Pictures stay out; please output the remaining data exactly.

◇ ◇ ◇ ◇ ◇ ◇ ◇

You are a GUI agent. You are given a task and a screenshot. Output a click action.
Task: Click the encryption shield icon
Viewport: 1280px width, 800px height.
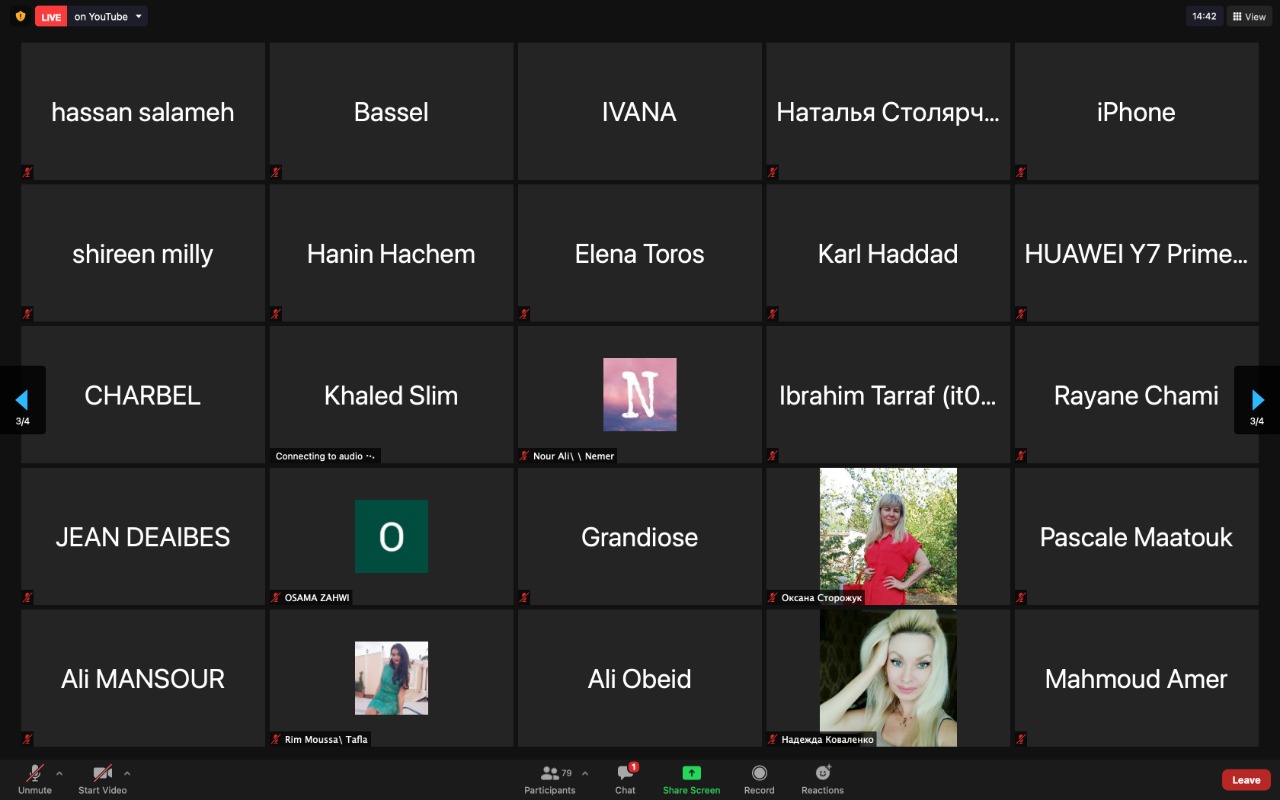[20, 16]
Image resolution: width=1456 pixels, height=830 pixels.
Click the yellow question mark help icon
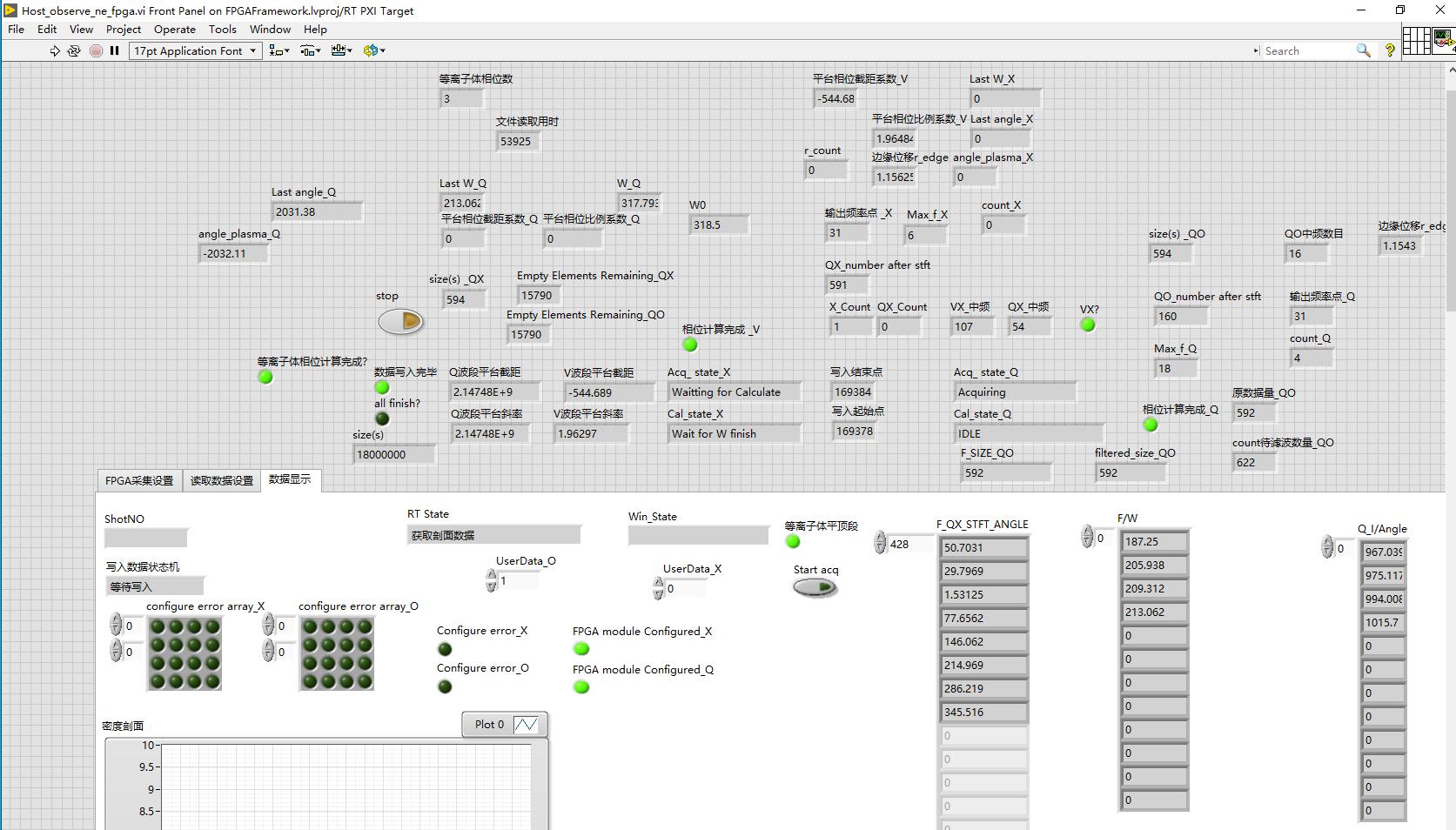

◇ ◇ ◇ ◇ ◇ ◇ ◇

OUTPUT OF THE TASK =
You are a GUI agent. You are given a task and a screenshot. Output a click action.
Task: Click the encryption shield icon
Viewport: 1280px width, 800px height.
[20, 16]
Image resolution: width=1456 pixels, height=830 pixels.
Click the yellow question mark help icon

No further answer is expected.